If that seemed like a lot for a hat, there's more! You can read articles on hat-related topics, find other sources of information on hat manipulation and check out what 'Hat Spinning' is all about. Those already well versed in hat manipulation can also send in original tricks that might just feature along with those by the experts.
But never mind hats. Another hot pick for the week is What I have read since 1974. The author of the site hasn't merely read a lot of books; he has actually kept a record of them all! It all started with Eric Leuliette's mother, who kept a list of the books he read while in the first grade. His parents were asked by his school to maintain a record as part of its reading program. She kept the list till 1977, when he was in fifth grade, after which Eric decided to keep the list himself. And he has religiously maintained it since.

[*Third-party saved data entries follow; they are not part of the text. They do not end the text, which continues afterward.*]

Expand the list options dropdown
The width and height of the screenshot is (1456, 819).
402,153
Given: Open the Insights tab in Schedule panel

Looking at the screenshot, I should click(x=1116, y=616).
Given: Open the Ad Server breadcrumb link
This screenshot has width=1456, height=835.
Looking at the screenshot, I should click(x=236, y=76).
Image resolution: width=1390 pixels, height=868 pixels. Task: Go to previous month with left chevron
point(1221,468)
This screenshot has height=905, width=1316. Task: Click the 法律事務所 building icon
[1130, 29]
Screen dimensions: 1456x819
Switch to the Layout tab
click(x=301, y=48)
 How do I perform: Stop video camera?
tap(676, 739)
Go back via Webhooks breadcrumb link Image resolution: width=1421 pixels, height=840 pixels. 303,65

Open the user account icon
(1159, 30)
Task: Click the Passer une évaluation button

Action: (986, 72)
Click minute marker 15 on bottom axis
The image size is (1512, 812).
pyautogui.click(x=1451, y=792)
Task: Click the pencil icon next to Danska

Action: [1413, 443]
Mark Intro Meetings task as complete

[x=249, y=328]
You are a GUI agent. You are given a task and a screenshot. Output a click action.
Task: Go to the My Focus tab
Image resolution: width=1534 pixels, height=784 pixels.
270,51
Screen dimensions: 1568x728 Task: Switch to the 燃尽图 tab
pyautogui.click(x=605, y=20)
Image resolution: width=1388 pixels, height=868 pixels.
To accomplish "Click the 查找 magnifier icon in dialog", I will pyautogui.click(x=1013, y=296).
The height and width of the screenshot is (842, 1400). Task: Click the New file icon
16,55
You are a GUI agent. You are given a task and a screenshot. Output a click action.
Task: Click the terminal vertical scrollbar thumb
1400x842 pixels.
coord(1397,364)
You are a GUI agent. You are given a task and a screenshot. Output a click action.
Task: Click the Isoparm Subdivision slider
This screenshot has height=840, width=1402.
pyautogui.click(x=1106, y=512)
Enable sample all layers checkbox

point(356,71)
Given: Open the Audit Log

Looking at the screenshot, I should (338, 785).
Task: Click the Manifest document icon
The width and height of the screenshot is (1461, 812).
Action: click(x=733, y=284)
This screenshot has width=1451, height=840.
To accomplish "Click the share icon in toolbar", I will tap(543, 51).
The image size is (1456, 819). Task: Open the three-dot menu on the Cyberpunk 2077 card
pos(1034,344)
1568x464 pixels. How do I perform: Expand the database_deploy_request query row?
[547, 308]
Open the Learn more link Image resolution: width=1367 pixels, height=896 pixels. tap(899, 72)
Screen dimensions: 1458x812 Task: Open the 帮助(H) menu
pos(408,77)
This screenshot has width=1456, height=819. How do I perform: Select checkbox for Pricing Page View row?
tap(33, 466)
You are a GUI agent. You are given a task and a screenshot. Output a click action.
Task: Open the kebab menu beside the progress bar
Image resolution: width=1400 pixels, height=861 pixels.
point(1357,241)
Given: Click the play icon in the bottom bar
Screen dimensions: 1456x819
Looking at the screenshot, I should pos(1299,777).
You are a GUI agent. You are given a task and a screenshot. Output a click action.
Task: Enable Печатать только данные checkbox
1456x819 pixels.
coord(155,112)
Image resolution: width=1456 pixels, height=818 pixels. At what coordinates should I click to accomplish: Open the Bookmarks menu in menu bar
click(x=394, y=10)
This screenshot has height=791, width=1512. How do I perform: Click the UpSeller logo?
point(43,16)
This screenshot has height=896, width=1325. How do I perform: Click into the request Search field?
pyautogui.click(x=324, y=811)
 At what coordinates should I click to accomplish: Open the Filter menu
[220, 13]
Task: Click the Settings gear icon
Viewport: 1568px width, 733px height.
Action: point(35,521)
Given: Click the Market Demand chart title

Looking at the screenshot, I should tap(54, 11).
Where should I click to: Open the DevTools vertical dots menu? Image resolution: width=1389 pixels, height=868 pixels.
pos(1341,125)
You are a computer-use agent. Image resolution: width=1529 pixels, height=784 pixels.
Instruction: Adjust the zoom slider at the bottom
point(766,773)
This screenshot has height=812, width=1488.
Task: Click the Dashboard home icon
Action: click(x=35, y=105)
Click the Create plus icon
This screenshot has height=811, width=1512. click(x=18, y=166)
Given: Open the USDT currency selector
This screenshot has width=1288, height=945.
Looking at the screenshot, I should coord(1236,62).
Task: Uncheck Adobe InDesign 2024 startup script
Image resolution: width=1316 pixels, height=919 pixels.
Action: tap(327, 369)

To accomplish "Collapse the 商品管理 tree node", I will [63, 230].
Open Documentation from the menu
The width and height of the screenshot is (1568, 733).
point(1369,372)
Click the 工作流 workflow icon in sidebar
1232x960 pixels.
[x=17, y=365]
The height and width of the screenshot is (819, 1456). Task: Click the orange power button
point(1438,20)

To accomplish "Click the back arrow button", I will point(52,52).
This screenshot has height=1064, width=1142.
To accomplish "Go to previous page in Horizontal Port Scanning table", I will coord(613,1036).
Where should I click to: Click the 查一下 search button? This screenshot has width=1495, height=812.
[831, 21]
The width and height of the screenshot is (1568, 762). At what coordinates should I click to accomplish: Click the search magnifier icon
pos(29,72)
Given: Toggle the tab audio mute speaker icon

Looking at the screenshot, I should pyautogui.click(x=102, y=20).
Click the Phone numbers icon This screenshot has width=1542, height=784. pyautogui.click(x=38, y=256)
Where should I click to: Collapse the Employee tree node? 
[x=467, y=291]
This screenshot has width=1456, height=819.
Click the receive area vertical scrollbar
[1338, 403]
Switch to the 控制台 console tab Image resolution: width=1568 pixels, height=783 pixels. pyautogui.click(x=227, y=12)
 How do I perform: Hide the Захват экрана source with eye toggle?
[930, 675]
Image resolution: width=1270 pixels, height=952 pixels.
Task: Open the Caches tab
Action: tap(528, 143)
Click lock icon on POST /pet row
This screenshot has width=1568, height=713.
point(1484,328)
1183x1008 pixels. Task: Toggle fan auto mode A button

Browse through books read by him from 1974 to 2003, along with links to author names and other information. There are also reading statistics, total number of pages, average lengths of books, average time spent per book and the average number of pages read per day. The speciality table tells you about the longest books read, most frequently read authors, most frequent sources and an Amazon.com sales ranking. Interesting? Maybe. Maybe not. Good for a quick 'read' though.
If books aren't your cup of tea -- you semi-literate moron, you -- navels may be. Imagine a perfect stranger asking if he can take a picture of your belly. The Navel Maniac does just that and, what's more, one out of every two people he asks accepts! Armed with a digital camera and plenty of courage, the Maniac patrols the streets of Brussels asking people (mostly women) if he can take a picture of their navels. The resulting works of art are displayed online.
While pictures of bellybuttons might not seem in great taste, they have been done rather tastefully. Check out navels from Brussels or the ones displayed under Other Navels. If you are particularly proud of your own belly, consider sending in a picture and be part of the 'navel team'!
One last stop worth mentioning is the Infrared Zoo Gallery, especially for those who have often wondered about the differences between warm and cold-blooded animals. The site explores these differences, and also allows you to 'view' them with the help of a thermal infrared camera.
Read about what it means to be warm-blooded or cold-blooded, and find out about animals that do not fall neatly into either categories. Check out the infrared images too -- of chickens, elephants, alligators or frogs -- for more insight than all the academic stuff put together. If that's not a weekend well spent, what is?